Task data
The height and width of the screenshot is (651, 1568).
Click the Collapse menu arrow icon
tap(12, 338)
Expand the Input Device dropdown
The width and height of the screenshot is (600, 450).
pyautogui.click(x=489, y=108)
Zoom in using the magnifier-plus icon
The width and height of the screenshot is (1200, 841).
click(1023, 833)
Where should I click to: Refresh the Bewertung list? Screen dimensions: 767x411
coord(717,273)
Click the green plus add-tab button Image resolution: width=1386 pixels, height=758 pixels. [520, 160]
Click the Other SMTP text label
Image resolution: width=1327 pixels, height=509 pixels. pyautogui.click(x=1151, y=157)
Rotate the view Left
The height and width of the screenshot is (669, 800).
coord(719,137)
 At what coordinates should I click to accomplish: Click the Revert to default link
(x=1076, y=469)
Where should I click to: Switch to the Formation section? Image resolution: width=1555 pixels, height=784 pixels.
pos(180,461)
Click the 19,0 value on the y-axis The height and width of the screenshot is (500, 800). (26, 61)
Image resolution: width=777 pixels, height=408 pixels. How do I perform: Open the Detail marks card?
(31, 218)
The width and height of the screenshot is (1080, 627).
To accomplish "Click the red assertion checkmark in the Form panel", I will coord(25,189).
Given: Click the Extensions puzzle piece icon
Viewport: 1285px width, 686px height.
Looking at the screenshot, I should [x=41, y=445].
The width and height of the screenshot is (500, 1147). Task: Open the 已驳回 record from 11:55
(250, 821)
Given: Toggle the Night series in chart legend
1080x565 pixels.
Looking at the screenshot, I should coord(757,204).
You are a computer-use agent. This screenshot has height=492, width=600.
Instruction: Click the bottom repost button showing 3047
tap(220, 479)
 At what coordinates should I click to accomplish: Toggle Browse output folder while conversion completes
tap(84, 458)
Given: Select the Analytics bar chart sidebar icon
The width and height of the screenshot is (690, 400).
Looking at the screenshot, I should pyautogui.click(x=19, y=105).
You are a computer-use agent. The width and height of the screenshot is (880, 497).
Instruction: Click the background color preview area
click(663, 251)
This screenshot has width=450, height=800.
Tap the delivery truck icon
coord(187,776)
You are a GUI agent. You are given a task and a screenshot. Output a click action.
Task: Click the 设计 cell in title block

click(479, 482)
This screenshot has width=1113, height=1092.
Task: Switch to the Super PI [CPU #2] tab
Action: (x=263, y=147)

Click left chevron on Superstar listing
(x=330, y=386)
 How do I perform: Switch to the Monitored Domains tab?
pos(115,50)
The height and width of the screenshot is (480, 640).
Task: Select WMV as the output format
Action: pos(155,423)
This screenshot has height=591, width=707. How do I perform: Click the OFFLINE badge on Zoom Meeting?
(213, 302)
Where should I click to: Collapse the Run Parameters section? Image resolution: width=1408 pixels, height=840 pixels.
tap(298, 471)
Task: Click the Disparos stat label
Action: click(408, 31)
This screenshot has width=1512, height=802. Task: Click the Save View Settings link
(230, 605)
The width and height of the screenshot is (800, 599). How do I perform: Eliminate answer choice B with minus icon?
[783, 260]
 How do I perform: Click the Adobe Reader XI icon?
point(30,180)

Work to be completed
Render the listing above as a JSON array of strings, with one string for each line and blank lines omitted.

Right answer
[
  "The height and width of the screenshot is (651, 1568).",
  "Click the Collapse menu arrow icon",
  "tap(12, 338)",
  "Expand the Input Device dropdown",
  "The width and height of the screenshot is (600, 450).",
  "pyautogui.click(x=489, y=108)",
  "Zoom in using the magnifier-plus icon",
  "The width and height of the screenshot is (1200, 841).",
  "click(1023, 833)",
  "Where should I click to: Refresh the Bewertung list? Screen dimensions: 767x411",
  "coord(717,273)",
  "Click the green plus add-tab button Image resolution: width=1386 pixels, height=758 pixels. [520, 160]",
  "Click the Other SMTP text label",
  "Image resolution: width=1327 pixels, height=509 pixels. pyautogui.click(x=1151, y=157)",
  "Rotate the view Left",
  "The height and width of the screenshot is (669, 800).",
  "coord(719,137)",
  " At what coordinates should I click to accomplish: Click the Revert to default link",
  "(x=1076, y=469)",
  "Where should I click to: Switch to the Formation section? Image resolution: width=1555 pixels, height=784 pixels.",
  "pos(180,461)",
  "Click the 19,0 value on the y-axis The height and width of the screenshot is (500, 800). (26, 61)",
  "Image resolution: width=777 pixels, height=408 pixels. How do I perform: Open the Detail marks card?",
  "(31, 218)",
  "The width and height of the screenshot is (1080, 627).",
  "To accomplish \"Click the red assertion checkmark in the Form panel\", I will coord(25,189).",
  "Given: Click the Extensions puzzle piece icon",
  "Viewport: 1285px width, 686px height.",
  "Looking at the screenshot, I should [x=41, y=445].",
  "The width and height of the screenshot is (500, 1147). Task: Open the 已驳回 record from 11:55",
  "(250, 821)",
  "Given: Toggle the Night series in chart legend",
  "1080x565 pixels.",
  "Looking at the screenshot, I should coord(757,204).",
  "You are a computer-use agent. This screenshot has height=492, width=600.",
  "Instruction: Click the bottom repost button showing 3047",
  "tap(220, 479)",
  " At what coordinates should I click to accomplish: Toggle Browse output folder while conversion completes",
  "tap(84, 458)",
  "Given: Select the Analytics bar chart sidebar icon",
  "The width and height of the screenshot is (690, 400).",
  "Looking at the screenshot, I should pyautogui.click(x=19, y=105).",
  "You are a computer-use agent. The width and height of the screenshot is (880, 497).",
  "Instruction: Click the background color preview area",
  "click(663, 251)",
  "This screenshot has width=450, height=800.",
  "Tap the delivery truck icon",
  "coord(187,776)",
  "You are a GUI agent. You are given a task and a screenshot. Output a click action.",
  "Task: Click the 设计 cell in title block",
  "click(479, 482)",
  "This screenshot has width=1113, height=1092.",
  "Task: Switch to the Super PI [CPU #2] tab",
  "Action: (x=263, y=147)",
  "Click left chevron on Superstar listing",
  "(x=330, y=386)",
  " How do I perform: Switch to the Monitored Domains tab?",
  "pos(115,50)",
  "The height and width of the screenshot is (480, 640).",
  "Task: Select WMV as the output format",
  "Action: pos(155,423)",
  "This screenshot has height=591, width=707. How do I perform: Click the OFFLINE badge on Zoom Meeting?",
  "(213, 302)",
  "Where should I click to: Collapse the Run Parameters section? Image resolution: width=1408 pixels, height=840 pixels.",
  "tap(298, 471)",
  "Task: Click the Disparos stat label",
  "Action: click(408, 31)",
  "This screenshot has width=1512, height=802. Task: Click the Save View Settings link",
  "(230, 605)",
  "The width and height of the screenshot is (800, 599). How do I perform: Eliminate answer choice B with minus icon?",
  "[783, 260]",
  " How do I perform: Click the Adobe Reader XI icon?",
  "point(30,180)"
]